Fig. 7: Curtailed migration of Mtb-specific T cells by negative regulation of chemokines by type I IFN.

a The frequency and b, number of Ly5.1⁺ donor P25 cells in the dLNs and lungs were analyzed by flow cytometry and are summarized in the graph. a (n = 4, 5, 10, 11, 12, 13) or b, (n = 8, 9, 14, 15). At day 7 post LCMV Arm infection, c CXCL9 or d CXCL10 protein and RNA levels in lung homogenates were analyzed by ELISA and qRT-PCR, respectively (n = 5, 11, 15).
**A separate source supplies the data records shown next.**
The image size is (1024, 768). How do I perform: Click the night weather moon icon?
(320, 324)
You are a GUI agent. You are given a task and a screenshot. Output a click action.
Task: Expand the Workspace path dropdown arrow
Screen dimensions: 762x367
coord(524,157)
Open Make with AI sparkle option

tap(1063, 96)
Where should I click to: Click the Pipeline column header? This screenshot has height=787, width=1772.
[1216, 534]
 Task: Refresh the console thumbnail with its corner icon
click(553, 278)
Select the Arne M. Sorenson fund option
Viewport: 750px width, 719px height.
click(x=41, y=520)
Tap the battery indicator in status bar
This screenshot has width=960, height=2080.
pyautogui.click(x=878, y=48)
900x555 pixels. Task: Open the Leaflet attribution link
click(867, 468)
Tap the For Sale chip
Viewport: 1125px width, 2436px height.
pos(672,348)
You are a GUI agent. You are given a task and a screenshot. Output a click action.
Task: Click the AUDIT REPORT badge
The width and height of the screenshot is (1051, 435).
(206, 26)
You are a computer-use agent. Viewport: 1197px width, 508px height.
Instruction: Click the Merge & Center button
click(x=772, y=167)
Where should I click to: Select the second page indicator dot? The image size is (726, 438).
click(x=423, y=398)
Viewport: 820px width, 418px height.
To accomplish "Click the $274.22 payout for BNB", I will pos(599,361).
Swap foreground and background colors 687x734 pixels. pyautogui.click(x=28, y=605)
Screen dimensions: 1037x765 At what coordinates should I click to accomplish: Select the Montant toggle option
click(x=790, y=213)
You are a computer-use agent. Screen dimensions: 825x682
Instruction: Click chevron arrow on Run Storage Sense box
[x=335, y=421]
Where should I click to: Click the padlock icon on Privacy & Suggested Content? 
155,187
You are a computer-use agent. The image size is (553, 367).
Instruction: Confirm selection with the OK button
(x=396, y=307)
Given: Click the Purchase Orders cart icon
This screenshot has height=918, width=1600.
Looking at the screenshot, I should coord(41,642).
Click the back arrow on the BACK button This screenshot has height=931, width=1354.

The correlations between chemokine levels and e, the frequency of P25 cells in the lung (n = 4, 11, 13), f, IFN-γ⁺ cells in the lung (n = 4, 11, 13) and g, bacterial loads were analyzed (n = 5, 11, 14). h–j The CXCL9 or CXCL10 protein and RNA levels in the culture supernatant of RAW264.7 cells in the indicated groups treated with type I IFNs and type II IFN. The data were analyzed by a–d, h, one-way ANOVA with post hoc Tukey’s test or e–g, two-way test with Pearson’s correlation. Plots show the mean ± SEM. a–g, The data are pooled from two independent experiments or h, representative of at least two independent experiments (n = 3, 5 wells/group) or i, j, representative of a single experiment. Source data are provided as a Source Data file.